WHAT TO WORK ON:
**A.** In the passage on the perp walk, what name does the writer say is used here for the practice?
**B.** From the passage on the perp walk, reproduce word for word the stretch that begins at the words "Luckily, in our" and ends after "of a crime.".

EXCERPTED PASSAGE:
▽

The so-called “perp walk” for perpetrator walk (we refer to it here as the “Bank Lane shuffle”) is, in my humble opinion, a violation of the defendant’s fundamental right to dignity.

Luckily, in our system, all defendants are presumed innocent until proven guilty and when we look at renditions of Lady Justice she is always portrayed blind-folded, as justice must be.

We should be able to trust the Commissioner of Police – or the senior officer in charge – to have some discretion when deciding who should or should not be escorted into the court house in handcuffs, leg shackles or other forms of restraint.

Years ago, the judiciary in the United Kingdom issued guidelines for the custodial management of so-called undertrials – an undertrial being any person who must appear in a court because they have been accused of a crime.

If the presumption of innocence for undertrials is to prevail then he or she must be unfettered as they make their way to court, unless there are reasonable grounds to put them under restraint.

The old people used to say you should never let a judge use your name to wash out his mouth. In local parlance, try your best to never have to be taken to court. But if circumstances demand your appearance in front of a judge, especially if you went to the police of your own volition, then at the very least the state ought to allow you the dignity of swinging your arms on your way to court.

△

DATA:

▽

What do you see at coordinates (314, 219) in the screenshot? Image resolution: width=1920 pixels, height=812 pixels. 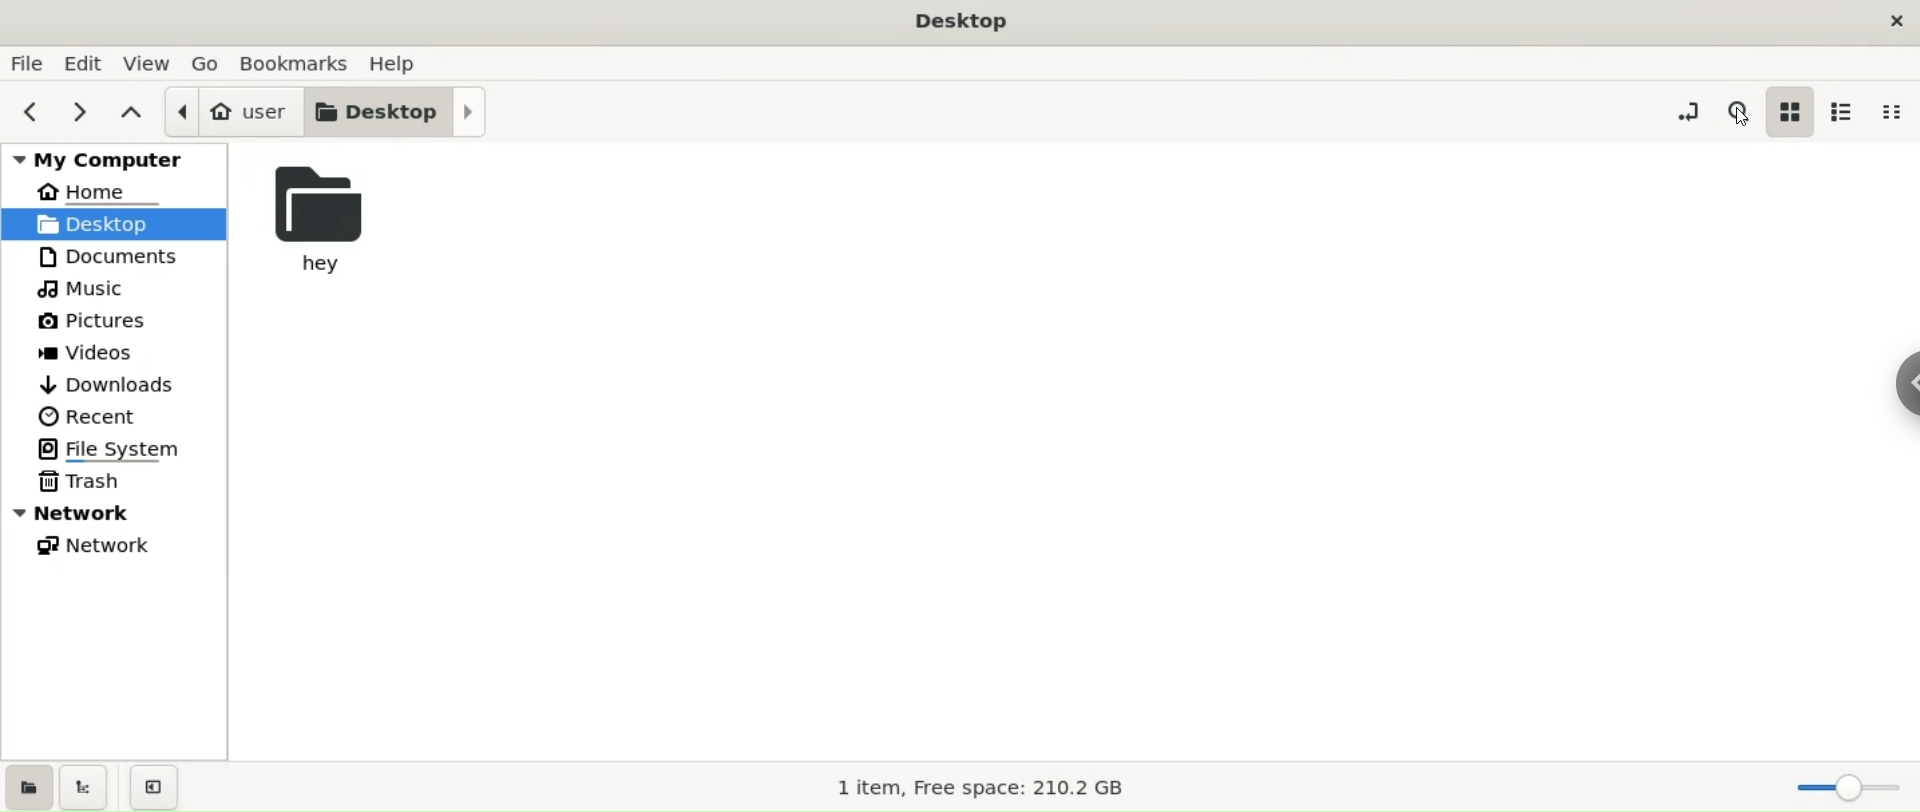 I see `hey` at bounding box center [314, 219].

△

ANSWER SET:
**A.** The "Bank Lane shuffle."

**B.**
Luckily, in our system, all defendants are presumed innocent until proven guilty and when we look at renditions of Lady Justice she is always portrayed blind-folded, as justice must be.

We should be able to trust the Commissioner of Police – or the senior officer in charge – to have some discretion when deciding who should or should not be escorted into the court house in handcuffs, leg shackles or other forms of restraint.

Years ago, the judiciary in the United Kingdom issued guidelines for the custodial management of so-called undertrials – an undertrial being any person who must appear in a court because they have been accused of a crime.